_Supplied information_.

[BEGIN]

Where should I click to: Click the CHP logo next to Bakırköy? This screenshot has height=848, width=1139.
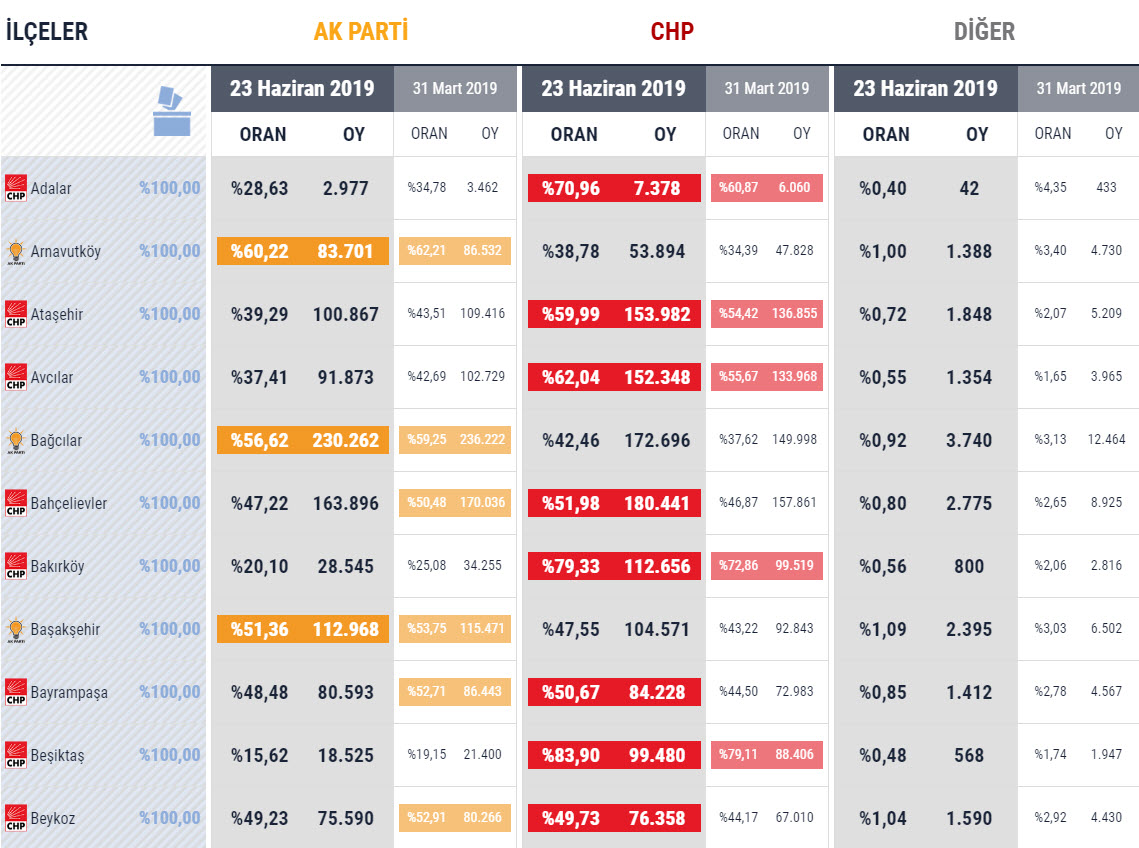[x=16, y=566]
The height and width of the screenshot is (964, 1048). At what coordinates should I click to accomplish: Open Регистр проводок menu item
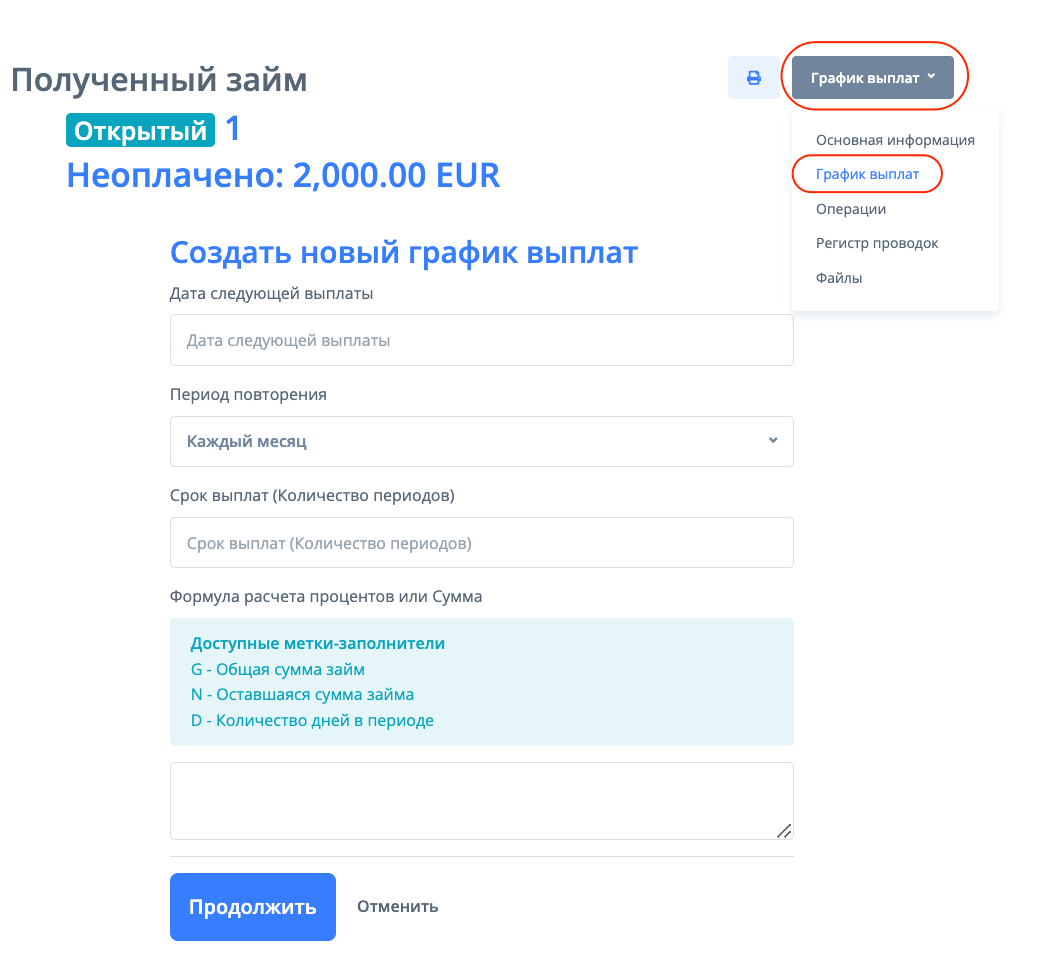877,243
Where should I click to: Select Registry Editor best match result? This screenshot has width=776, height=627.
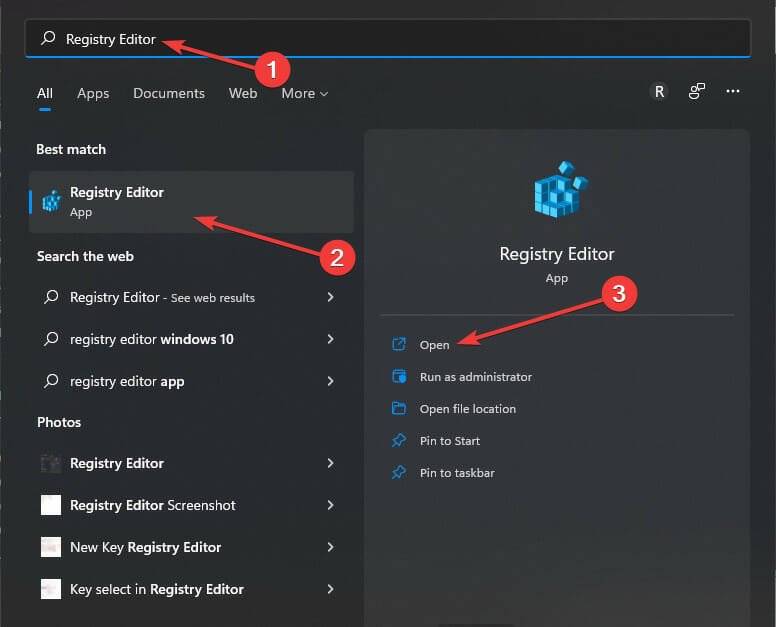[191, 202]
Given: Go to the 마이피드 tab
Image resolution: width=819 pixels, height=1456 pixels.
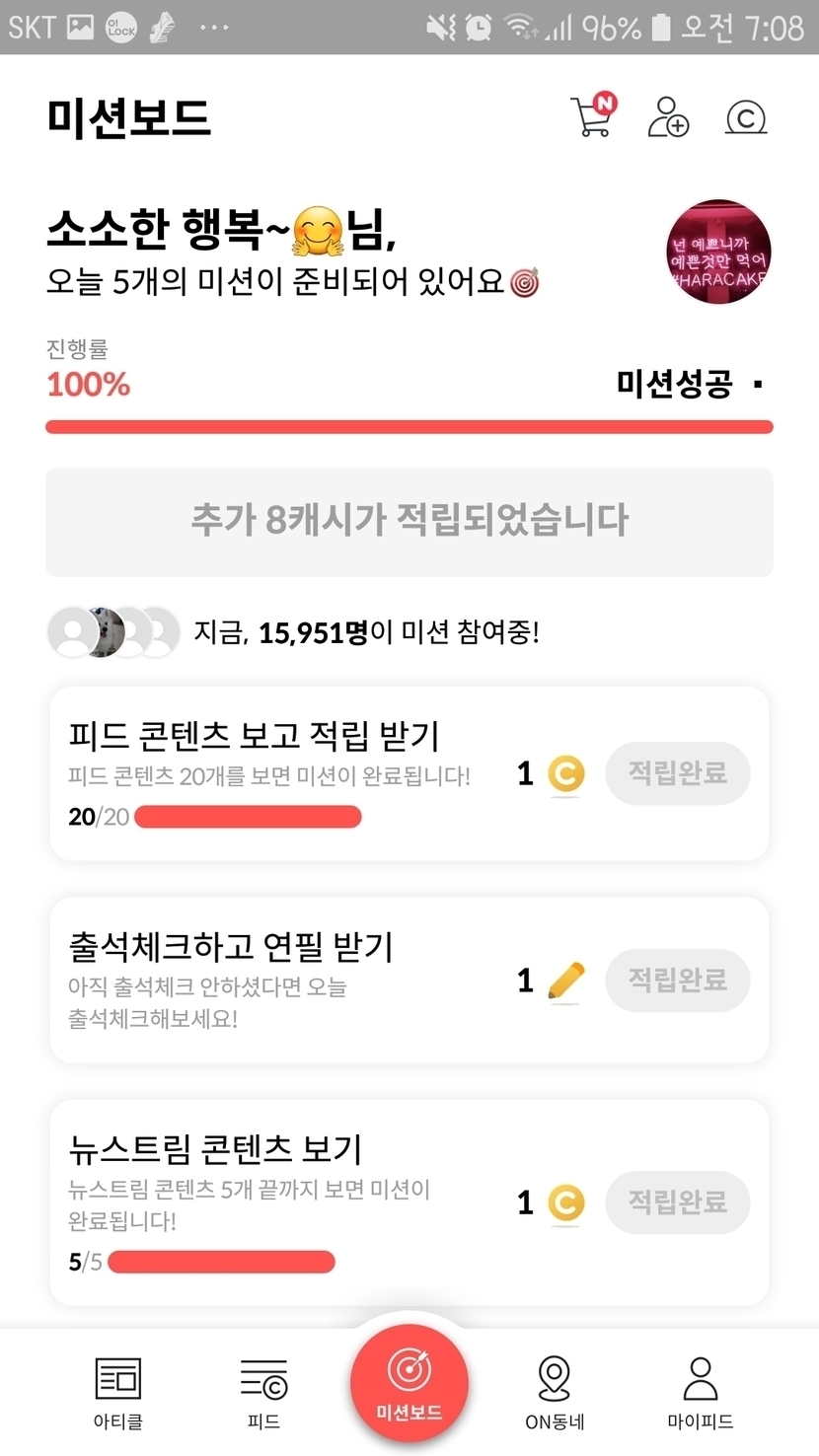Looking at the screenshot, I should point(701,1392).
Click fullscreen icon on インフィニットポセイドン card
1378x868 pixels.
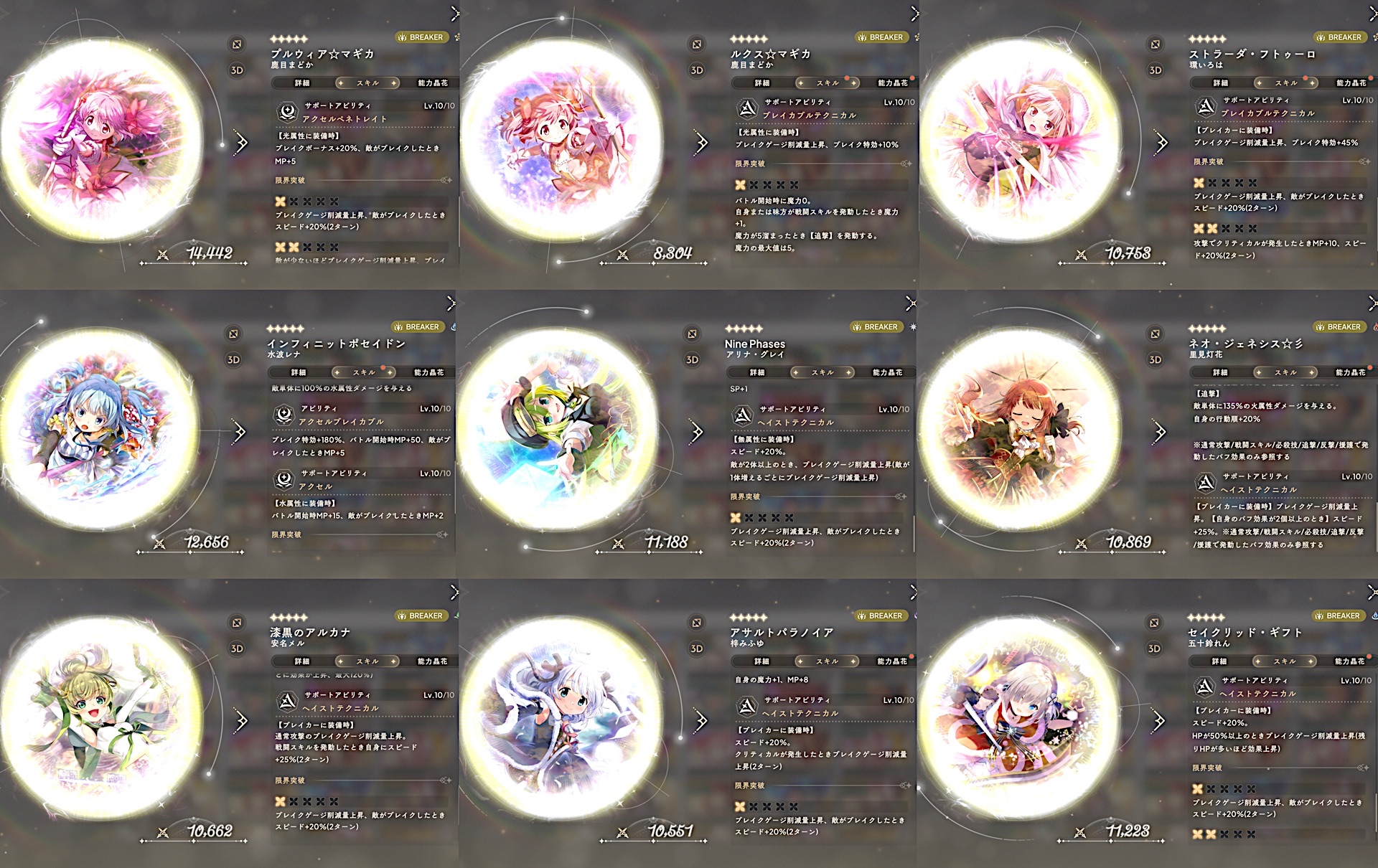click(233, 334)
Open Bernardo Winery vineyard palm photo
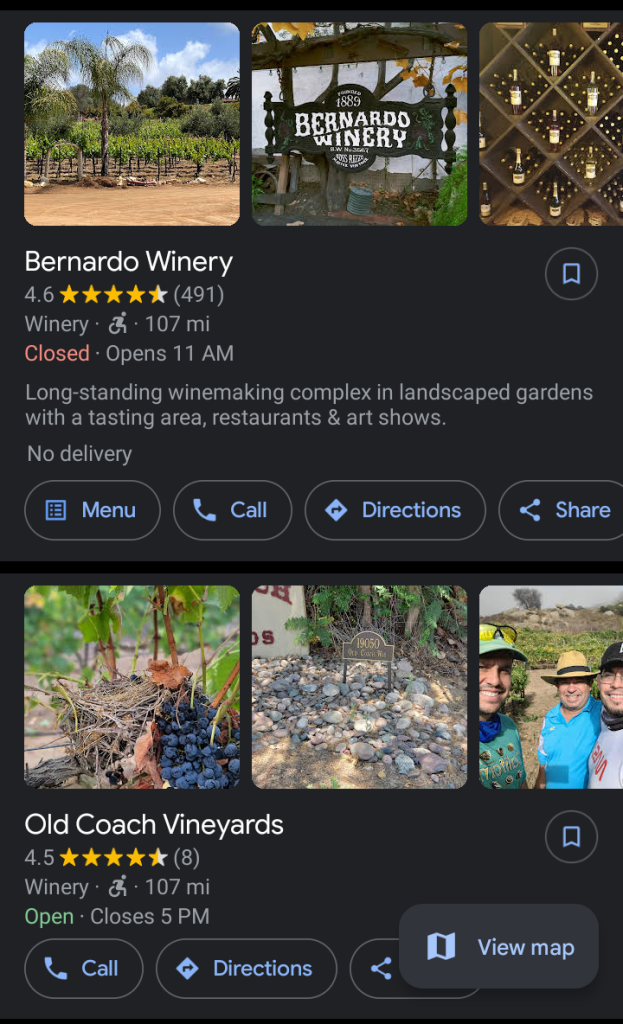Screen dimensions: 623x1024 tap(132, 124)
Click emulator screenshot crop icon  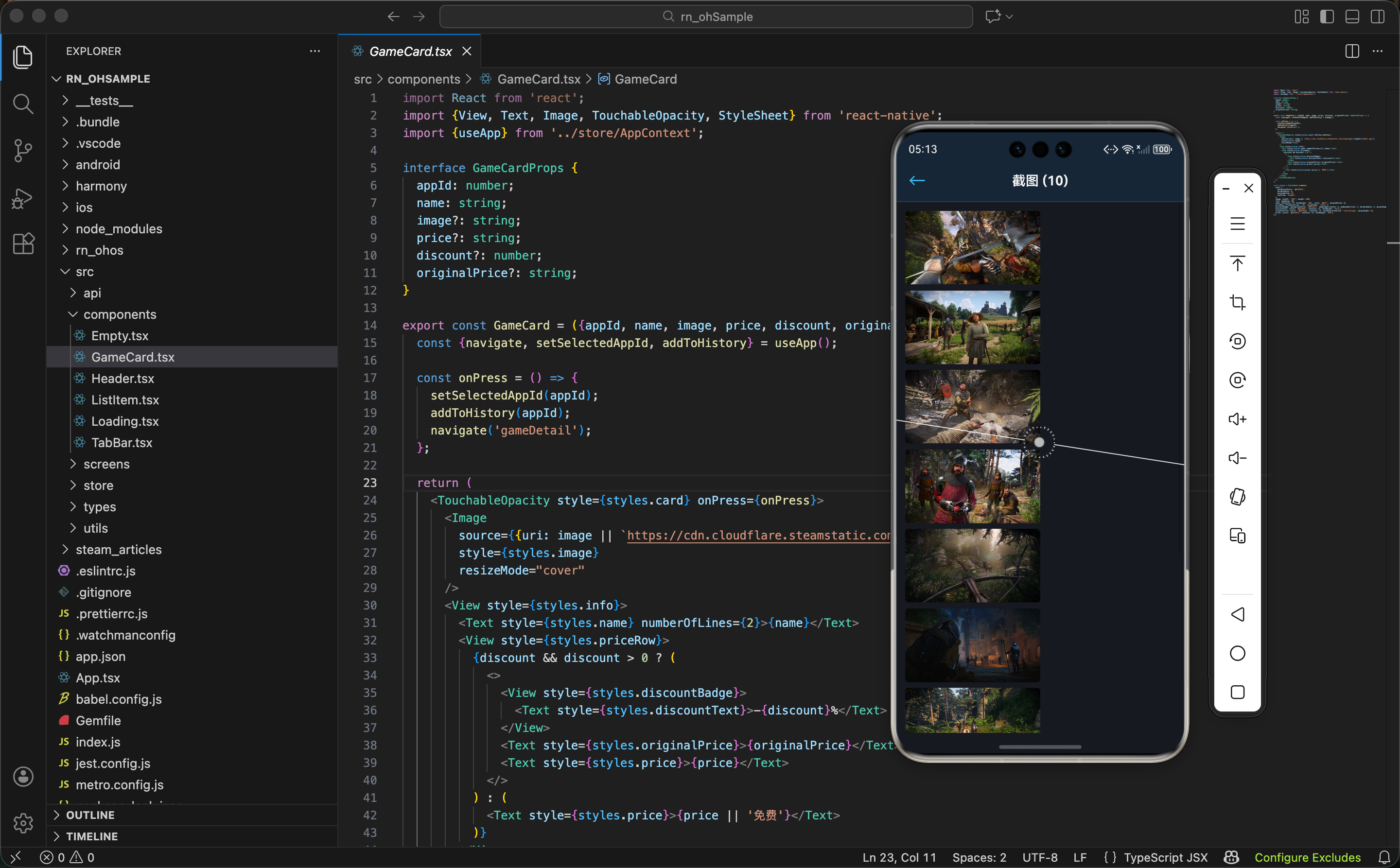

[END]

Write out, word for word, the stretch from the line containing "Where should I click to: Select" through the line containing "Looking at the", leaving out the pictures.

_Written answer_.
Where should I click to: Select Registry Editor best match result? This screenshot has width=776, height=627.
[191, 202]
Given: Go to the 마이피드 tab
Image resolution: width=819 pixels, height=1456 pixels.
Looking at the screenshot, I should point(701,1392).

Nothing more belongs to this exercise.